20
「……来栖くん」
「……起きてきたのか、獅子尾。体調は大丈夫か?」
獅子尾の顔色はだいぶ良くなったように見えた。
「うん、もうすっかり。……何作ってるの?」
それで獅子尾を休ませていた間に俺がしてた事。
「ああこれ? ごめんなキッチン勝手に借りちゃって。なんか食べられるものがあったほう
がいいかなと思って。……ああ、食材は俺の家にあったやつだから!」
少しでも気を使わせまいと、自然と早口になってしまった。
「……気にしてないよ。ありがとう、何から何まで」
「もうすぐでできるから、椅子に座っててくれ」
さて、そろそろ仕上げに入るか。
「私も食べたーい」
「食べたーい」
妹たちが俺の元に駆け寄ってくる。
二人ももうだいぶ懐いてくれていた。
「おう。

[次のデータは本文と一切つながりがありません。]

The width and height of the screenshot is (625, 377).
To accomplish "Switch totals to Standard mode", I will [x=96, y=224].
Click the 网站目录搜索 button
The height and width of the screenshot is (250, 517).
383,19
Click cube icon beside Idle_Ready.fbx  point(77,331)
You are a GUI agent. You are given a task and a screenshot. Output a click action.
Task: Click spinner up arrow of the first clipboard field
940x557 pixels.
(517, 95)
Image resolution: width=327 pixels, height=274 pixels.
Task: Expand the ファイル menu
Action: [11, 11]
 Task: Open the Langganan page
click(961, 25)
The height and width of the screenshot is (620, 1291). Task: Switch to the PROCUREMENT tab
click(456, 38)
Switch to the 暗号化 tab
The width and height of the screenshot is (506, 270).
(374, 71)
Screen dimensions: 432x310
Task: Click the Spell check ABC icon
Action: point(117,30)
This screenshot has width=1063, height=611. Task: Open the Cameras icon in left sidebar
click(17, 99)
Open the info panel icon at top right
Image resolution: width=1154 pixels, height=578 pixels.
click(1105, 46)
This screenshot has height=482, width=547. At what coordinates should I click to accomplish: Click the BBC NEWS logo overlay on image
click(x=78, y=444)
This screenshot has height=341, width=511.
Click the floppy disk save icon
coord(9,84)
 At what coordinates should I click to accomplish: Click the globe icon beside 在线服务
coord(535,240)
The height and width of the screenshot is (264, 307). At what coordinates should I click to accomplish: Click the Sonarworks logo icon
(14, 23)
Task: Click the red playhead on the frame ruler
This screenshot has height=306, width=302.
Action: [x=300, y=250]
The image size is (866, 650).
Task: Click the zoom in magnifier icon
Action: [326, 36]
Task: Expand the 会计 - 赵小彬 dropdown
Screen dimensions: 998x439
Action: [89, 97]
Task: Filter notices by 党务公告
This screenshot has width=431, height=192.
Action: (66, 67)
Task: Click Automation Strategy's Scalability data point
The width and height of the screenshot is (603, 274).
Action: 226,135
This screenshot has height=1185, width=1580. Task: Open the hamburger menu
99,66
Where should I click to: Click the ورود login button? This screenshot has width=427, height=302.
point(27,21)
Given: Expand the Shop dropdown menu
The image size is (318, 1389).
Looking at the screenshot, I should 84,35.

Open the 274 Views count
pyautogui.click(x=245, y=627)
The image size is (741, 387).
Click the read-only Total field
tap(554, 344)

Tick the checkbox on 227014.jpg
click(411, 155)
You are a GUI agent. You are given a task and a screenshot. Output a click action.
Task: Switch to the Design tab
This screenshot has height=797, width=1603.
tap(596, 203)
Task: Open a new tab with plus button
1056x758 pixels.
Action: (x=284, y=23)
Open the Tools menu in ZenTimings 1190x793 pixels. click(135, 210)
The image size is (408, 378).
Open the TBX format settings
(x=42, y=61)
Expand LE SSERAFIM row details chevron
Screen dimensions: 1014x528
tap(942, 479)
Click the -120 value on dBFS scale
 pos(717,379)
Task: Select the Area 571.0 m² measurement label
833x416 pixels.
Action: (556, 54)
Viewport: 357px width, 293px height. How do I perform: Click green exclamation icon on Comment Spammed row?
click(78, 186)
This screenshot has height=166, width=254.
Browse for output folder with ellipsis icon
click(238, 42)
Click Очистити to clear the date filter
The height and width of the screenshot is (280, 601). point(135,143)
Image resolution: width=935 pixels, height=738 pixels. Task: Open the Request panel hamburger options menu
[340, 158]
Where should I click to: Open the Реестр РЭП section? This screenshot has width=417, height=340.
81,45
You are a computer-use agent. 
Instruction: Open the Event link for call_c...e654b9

でもまずはお姉ちゃんからな」
「「はーい」」
三人が囲むテーブルに温かいポトフを運んだ。
立ちこめる湯気からもいい匂いがする。
「さ、どうぞ」
「い、いただきます」
獅子尾がそっとスープを口に入れる。
「……どうだ?」
獅子尾の口からは言葉よりも先に、「ほっ……」と息が出た。
「やっぱりおいしいね。来栖くんのごはん」
「「おいし〜!」」
妹たちも口を揃えて言う。
「……だろ?」
ここまで素直に褒めてもらえると恥ずかしい。
獅子尾は続けてホクホクのジャガイモを口に運ぶ。
「……うんおいしい」
温かな笑顔。
……うん、やっぱりな。
「……どうしたの?」
獅子尾に言われて、ようやく自分がニヤけていたことに気づく。
「……いやさ? 人に料理を振る舞って、笑顔になってもらって。幸せだよな……」
「……? うん。納得のいく出来だった?」
「ああいや、それはそうだけど……」
俺は立ち上がり、意を決して続けた。
「実は、俺にアイデアがあって」
「アイデア?」
「……ここ店のお肉を使って、俺が料理を作る。それを、お惣菜として売るんだ」
獅子尾は少し考えた素振りをして聞いてきた。
「来栖くんは、売れると思うの?」
その問いには、正直苦笑いするしかなかった。
「……ごめん。正直、うまくいかないかもしれない。……——でも」
おいしそうにポトフを食べる妹たちに視線を向ける。
……温かな家庭。
いつの間にか失念していた。
俺にも、ずっとあったはずだったのに。
きっと当たり前すぎて気づかなかったんだ。
それを獅子尾に、みんなに届ける。
「これが俺にできる、……いや、俺“だから”できること。そう思うんだ」
「優しいね、来栖くんは」
「……そうだといいけど」
自信はない。
けれど。
獅子尾のために。
そして俺のために。
ただこの気持ちを誰かに伝えたい。
「……その優しさに、甘えちゃってもいいかな?」
今回は獅子尾の方から手を差し伸べてくれた。
「ああ、……もちろん!」
獅子尾の手のひらを、強い思いとともに包み込んだ。